In the final hours before the "fiscal cliff" becomes a reality, President Barack Obama has left talks to... Vice President Joe Biden, who is reported to be negotiating directly with Senate Majority Leader Mitch McConnell (R-KY).
The Hill reported yesterday: "McConnell has begun talking with Vice President Biden in an effort to 'jump-start' the negotiations." President Obama has adopted to remain out of the talks and supposedly above the fray.
The last-ditch effort between Biden-McConnell talks reportedly began Sunday evening, after McConnell and Majority Leader Harry Reid (D-NV) failed to reach agreement on core issues.
This is not the first time that Obama has delegated core responsibility to his deputy. He did so, most recently, on gun control efforts. He has also done so on the issue of helping the middle class and monitoring stimulus funds.
Vice President Biden's extensive Senate experience may give him unique credentials in negotiating with the Senate's top Republican. He also led debt ceiling talks with House Majority Leader Eric Cantor in 2011.

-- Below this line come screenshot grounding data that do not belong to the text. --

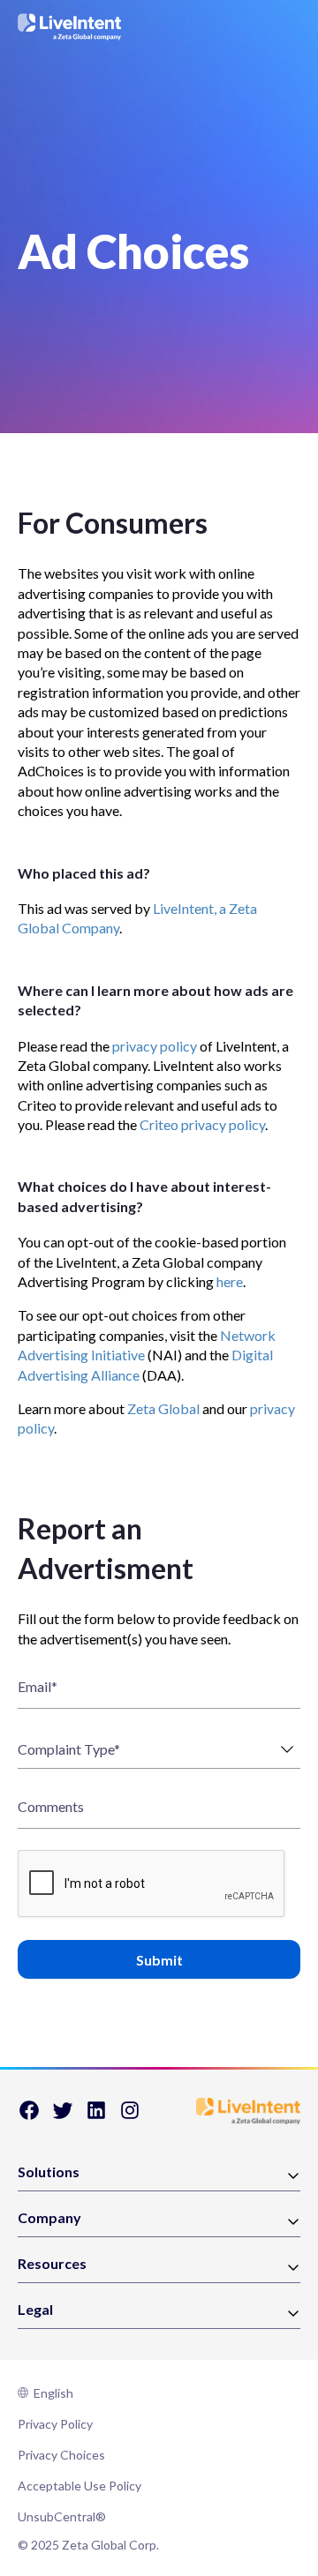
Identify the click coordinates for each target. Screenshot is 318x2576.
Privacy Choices (61, 2454)
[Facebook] (29, 2116)
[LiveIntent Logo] (70, 27)
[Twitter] (62, 2116)
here (229, 1281)
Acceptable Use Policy (79, 2485)
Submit (159, 1959)
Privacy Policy (55, 2423)
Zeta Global (163, 1408)
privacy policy (154, 1045)
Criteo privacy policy (202, 1124)
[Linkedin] (96, 2116)
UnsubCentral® (62, 2516)
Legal (35, 2310)
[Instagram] (129, 2116)
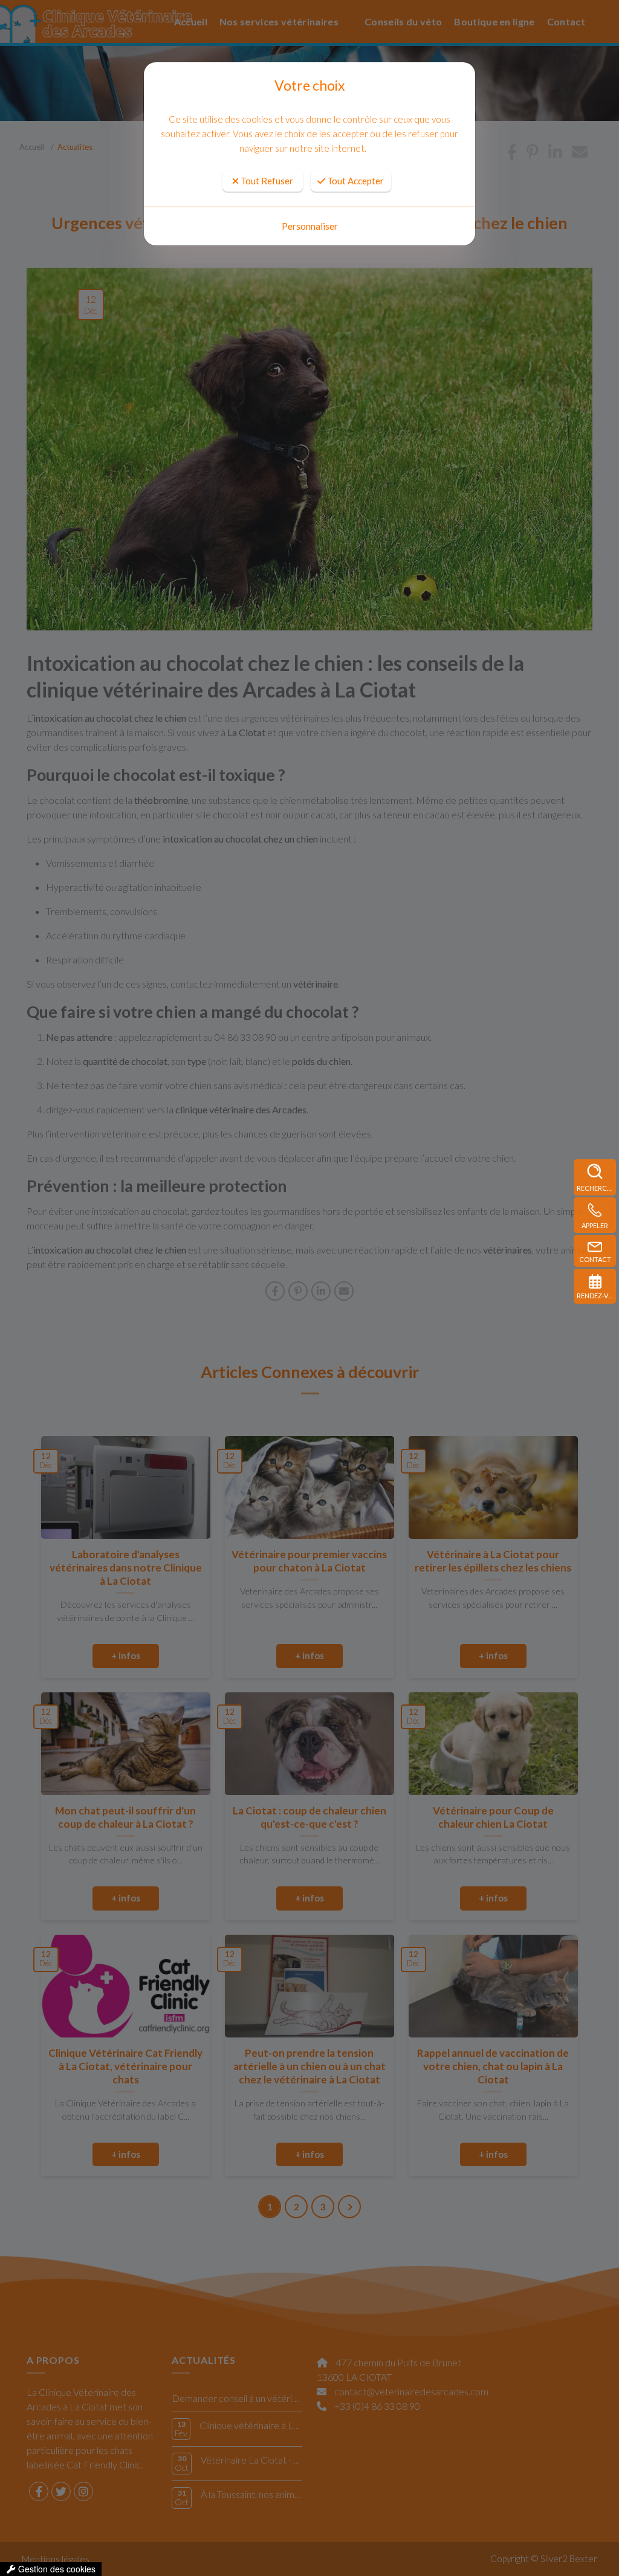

Yet President Obama is the only person with the authority to make a deal--and is the only politician with enough power to force Democrats--or entice Republicans--into agreement. His absence at this late, critical stage would be puzzling, were it not a hallmark of President Obama's leadership style, preferring to stay out of negotiations unless absolutely necessary, from the Copenhagen climate talks in 2009 to the debt ceiling talks of 2011.
Yet Obama's reticence has little to show for it; most of these effort have resulted in failure to reach a deal. By abdicating his leadership role to Vice President Biden, President Obama risks the same on the "fiscal cliff."